U.S. Pat. No. 7,052,854 discloses systems and methods for ex-vivo diagnostic analysis using nanostructure-based assemblies comprising a nanoparticle, a means for detecting a target analyte/biomarker, and a surrogate marker. The sensor technology is based on the detection of the surrogate marker which indicates the presence of the target analyte/biomarker in a sample of a bodily fluid.
EP 1,215,485 discloses chemical sensors comprising a nanoparticle film formed on a substrate, the nanoparticle film comprising a nanoparticle network interlinked through linker molecules having at least two linker units. The linker units are capable of binding to the surface of the nanoparticles and at least one selectivity-enhancing unit having a binding site for reversibly binding an analyte molecule.

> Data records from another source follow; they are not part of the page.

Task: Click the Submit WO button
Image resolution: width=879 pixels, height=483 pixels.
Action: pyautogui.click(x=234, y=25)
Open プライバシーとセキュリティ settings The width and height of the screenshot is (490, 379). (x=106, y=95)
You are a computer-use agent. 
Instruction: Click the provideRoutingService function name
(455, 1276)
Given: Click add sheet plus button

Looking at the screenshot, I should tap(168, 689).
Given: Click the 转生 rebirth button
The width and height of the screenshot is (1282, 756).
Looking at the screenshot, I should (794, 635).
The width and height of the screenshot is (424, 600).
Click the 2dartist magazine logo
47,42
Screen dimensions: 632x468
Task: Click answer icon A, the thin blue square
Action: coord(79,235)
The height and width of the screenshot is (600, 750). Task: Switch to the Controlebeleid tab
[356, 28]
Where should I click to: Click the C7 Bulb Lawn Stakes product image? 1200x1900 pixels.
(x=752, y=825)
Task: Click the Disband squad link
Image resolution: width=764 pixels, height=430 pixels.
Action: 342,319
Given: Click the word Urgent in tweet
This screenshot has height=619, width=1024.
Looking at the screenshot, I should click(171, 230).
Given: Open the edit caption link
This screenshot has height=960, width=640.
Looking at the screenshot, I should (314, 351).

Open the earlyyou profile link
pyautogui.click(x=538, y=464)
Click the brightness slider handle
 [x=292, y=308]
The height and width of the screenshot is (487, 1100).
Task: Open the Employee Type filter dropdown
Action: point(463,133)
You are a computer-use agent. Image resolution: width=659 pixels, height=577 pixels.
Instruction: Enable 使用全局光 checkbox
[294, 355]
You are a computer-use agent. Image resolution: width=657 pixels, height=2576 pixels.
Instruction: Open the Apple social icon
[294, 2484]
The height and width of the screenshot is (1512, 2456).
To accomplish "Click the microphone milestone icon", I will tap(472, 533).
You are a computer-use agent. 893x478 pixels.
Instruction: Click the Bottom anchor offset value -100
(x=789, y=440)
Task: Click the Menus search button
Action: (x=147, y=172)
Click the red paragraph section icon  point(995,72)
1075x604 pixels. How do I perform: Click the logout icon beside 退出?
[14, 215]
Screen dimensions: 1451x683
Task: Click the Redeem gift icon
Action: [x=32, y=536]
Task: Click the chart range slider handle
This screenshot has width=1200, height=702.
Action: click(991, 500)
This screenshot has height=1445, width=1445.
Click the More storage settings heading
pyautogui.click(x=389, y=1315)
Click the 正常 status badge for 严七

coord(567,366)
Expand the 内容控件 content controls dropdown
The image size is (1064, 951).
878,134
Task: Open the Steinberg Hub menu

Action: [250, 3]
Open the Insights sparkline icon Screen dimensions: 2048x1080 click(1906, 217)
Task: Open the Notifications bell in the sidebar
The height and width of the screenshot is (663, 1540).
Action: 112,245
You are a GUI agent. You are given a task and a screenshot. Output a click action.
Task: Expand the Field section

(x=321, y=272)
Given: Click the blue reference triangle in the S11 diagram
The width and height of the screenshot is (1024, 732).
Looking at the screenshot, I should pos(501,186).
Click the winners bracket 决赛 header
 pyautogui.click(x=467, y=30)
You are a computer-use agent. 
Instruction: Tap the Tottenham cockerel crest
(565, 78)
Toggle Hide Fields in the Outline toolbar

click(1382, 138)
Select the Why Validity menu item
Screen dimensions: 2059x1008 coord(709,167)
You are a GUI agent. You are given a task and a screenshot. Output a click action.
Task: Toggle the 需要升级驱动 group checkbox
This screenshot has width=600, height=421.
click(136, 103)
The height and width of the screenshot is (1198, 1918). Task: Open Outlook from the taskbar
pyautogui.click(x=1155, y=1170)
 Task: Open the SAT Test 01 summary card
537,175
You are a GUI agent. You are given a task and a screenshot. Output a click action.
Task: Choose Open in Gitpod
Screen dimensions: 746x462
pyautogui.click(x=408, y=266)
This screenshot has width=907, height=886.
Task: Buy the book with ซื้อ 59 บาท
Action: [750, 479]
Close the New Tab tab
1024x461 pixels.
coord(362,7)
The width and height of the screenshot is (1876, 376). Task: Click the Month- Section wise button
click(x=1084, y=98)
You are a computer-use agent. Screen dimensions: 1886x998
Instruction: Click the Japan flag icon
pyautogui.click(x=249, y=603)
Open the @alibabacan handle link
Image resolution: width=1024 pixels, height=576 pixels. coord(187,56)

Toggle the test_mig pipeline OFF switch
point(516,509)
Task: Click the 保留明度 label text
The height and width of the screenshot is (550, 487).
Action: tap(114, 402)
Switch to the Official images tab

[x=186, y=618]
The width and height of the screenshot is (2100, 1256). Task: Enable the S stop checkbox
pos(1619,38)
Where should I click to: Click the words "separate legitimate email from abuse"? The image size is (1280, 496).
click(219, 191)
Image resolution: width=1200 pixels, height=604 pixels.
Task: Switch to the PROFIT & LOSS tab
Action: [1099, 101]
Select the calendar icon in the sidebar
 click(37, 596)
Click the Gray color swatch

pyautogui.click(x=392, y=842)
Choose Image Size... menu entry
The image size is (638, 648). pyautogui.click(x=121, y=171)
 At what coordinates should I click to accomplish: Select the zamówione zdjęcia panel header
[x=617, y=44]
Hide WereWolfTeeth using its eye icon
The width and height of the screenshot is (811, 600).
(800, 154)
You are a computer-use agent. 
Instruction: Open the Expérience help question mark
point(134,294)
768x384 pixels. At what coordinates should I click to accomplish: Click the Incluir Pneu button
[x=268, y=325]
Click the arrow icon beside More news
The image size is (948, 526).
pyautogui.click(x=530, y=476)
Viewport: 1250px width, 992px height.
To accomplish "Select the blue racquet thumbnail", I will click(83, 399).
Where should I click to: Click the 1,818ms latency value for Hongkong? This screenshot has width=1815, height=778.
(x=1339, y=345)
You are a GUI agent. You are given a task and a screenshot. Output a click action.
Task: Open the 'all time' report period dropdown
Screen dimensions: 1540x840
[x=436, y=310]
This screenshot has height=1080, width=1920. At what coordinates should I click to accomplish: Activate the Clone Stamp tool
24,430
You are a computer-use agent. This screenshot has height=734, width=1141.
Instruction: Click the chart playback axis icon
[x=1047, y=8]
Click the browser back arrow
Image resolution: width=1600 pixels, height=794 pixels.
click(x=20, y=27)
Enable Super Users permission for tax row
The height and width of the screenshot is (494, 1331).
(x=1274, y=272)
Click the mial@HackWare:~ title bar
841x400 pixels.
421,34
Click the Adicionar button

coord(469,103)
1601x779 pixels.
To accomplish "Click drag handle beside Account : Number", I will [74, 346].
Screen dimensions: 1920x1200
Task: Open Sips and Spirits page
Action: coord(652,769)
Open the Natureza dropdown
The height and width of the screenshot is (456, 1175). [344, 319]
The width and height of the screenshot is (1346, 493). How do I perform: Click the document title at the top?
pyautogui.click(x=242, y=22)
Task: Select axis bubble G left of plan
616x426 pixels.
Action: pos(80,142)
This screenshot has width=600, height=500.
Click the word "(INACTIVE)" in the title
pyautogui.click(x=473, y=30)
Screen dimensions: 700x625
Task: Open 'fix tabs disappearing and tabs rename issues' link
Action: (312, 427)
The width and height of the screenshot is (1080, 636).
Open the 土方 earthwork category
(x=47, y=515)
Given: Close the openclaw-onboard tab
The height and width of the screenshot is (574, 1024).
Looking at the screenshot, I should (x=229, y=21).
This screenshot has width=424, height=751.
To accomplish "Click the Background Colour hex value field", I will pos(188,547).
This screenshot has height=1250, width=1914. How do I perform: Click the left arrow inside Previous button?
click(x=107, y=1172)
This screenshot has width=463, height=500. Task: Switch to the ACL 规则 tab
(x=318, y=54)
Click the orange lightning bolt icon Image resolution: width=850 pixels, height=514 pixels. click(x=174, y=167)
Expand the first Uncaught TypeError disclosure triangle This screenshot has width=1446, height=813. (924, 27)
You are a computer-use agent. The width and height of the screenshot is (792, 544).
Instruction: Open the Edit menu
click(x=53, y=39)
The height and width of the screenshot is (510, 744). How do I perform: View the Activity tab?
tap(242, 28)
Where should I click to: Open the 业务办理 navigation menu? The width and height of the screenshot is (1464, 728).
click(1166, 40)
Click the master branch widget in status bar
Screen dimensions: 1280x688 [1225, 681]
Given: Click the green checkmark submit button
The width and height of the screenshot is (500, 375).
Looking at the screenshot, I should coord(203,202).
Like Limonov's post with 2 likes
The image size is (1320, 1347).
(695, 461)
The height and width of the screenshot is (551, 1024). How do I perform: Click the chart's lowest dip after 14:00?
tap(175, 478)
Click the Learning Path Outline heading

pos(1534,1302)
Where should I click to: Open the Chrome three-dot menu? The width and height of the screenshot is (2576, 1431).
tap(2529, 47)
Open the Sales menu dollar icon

A change of a physical property of the nanoparticle film is detected through a detection means.
WO 2009/066293 to one of the inventors of the present invention discloses a sensing apparatus for detecting volatile and non-volatile compounds, the apparatus comprises sensors of cubic nanoparticles capped with an organic coating. Further disclosed are methods of use thereof in detecting certain biomarkers for diagnosing various diseases and disorders including cancer.
There is an unmet need for a fast responsive sensor array based on a variety of sensors which provide improved sensitivity as well as selectivity for specific VOCs indicative of cancer.